§ **Page extract**
Nielsen are a media research firm in the US that's been collecting and reporting demographic data of television viewership since the 50s, but this particular data gathering method relied upon poverty: getting $2 gets your attention, and being promised future money in exchange for 'just watching TV' and writing down what you watch- who wouldn't?

who wouldn't write down more information about themselves than the fucking census requires in exchange for a couple boxes of ramen?

Nielsen survey, asking questions like "Do you have access to the Internet", "How frequently does anyone answer the landline phone in your home?" and "Which language is spoken most often in your home?"

for decades, data like this was used to decide if TV shows got to keep going.

surveys, direct interviews, and boxes they'd install in your home and plug into your TV; Nielsen would mix all of this to concoct an algorithm showing Who was watching What, Where, and When, then sell advertisers on the Why.

thus, what future Content Units and Time Slots were primed for placing advertisement on.

but we're now in the era of streaming. of ad blocking and piracy and passwords easily shared. where the best way to scrape someone's information is convincing them to give it up willingly on the internet- but those numbers aren't all that useful for television as a medium. even streaming shows that do well on computers aren't guaranteed for television numbers

times have changed!

to many right now, $2 and $5 are pretty much interchangeable amounts of 'free' money. either so little as to not matter, or not worth the extra labor of tracking your viewing habits for a week to get lunch for a day

people either don't want to bother with a box to plug into their screen, or can't afford a screen for it to be plugged into at all... wait a minute.

a demographic that's been barred systemically from what's considered "necessary" in today's society?! that's a lot of words to say 'untapped market'!

TELLY: It's a Free TV For You, Jim!

Two Screens, No Apps- It's Free!

Fast Company article from mid 2023 by Jared Newman titled "Telly's wild idea: Free TVs with inescapable ads."

i'm not carrying these ads around all day, its for YOUR house

i, like many chosters here i'm sure, was first made aware of the... dual-screen e-waste any% run known as Telly, by @atomicthumbs posting a pic the other day. the first thing i thought when i saw it was "oh it's like if the Nielsen Box was the TV itself"

looking into it, i was right on the concerningly-crisp money

a professional venture capitalist and occasional CEO of the concept of venture capital, business boy Ilya Pozin is best known for making Pluto- the Cable of internet streaming.

Screen-grab of Pluto, streaming service for live TV. Star Trek TOS is playing.

pluto reintroduced the structure of TV advertising breaks with the internet's fingerprint-tracking of customer behavior: creating a single platform that redefines itself as "media", as any shows that are broadcasting, allows for data harvesters and marketers to once again control the playing field. advertisements only make money if you, the corporation selling human attention to advertisers, can prove said people are actually responding to the ads, let alone looking at them

but pluto's got it sorted: with at least 80 million reported active users whose watch histories are recorded and searchable- could one ask for a better walled garden?

§ **Dataset section**

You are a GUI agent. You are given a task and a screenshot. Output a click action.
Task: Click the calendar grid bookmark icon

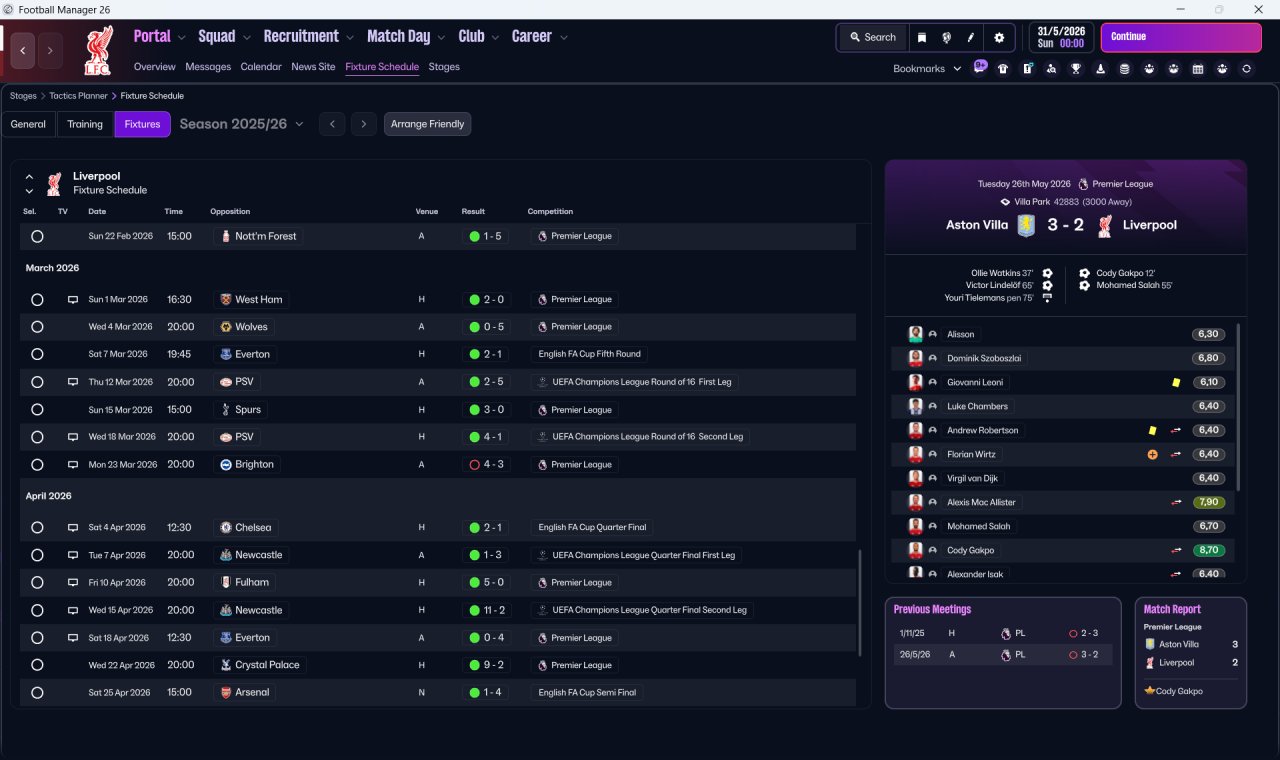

§ **Exercise description**
Write the next few paragraphs of the piece above on Nielsen ratings and Telly's free TVs, picking up right after its last sentence and keeping its voice.

§ **Task result**
well, yes, actually: television. teevee, or telly if you're AB testing

the browser, operating system, and hardware are all user-owned products which allow for access to any website, such as pluto, to be altered. ads blocked, screens recorded- there's no way to guarantee the people on the website are behaving as the software requires when the user owns the hardware.

to follow that logic to its conclusion: the only way to ensure those 80 million active users are 80 million profitable users, whose data matches their whims and will spend on advertised product accordingly- is to trap them on hardware they cannot escape without paying. to make the very act of watching shows be, itself, data harvesting.

From Telly's website. Football happening on the top screen, with the smaller horizontal bar of a bottom screen showing statistics and an ad for a Fast & Furious video game.

now here's the founder of Telly now with more threats:

“We know where you live, what your income bracket is— obviously it’s all anonymized—but we know what car you’re driving.

We know when your lease is up.
We know where you shop.
We know what your favorite sports teams are...”

-Ilya Pozin, CEO & Founder of Telly, to Fast Company, May 15th 2023

"obviously it's all anonymized" reads like "credit to the author" or "no copyright infringement intended"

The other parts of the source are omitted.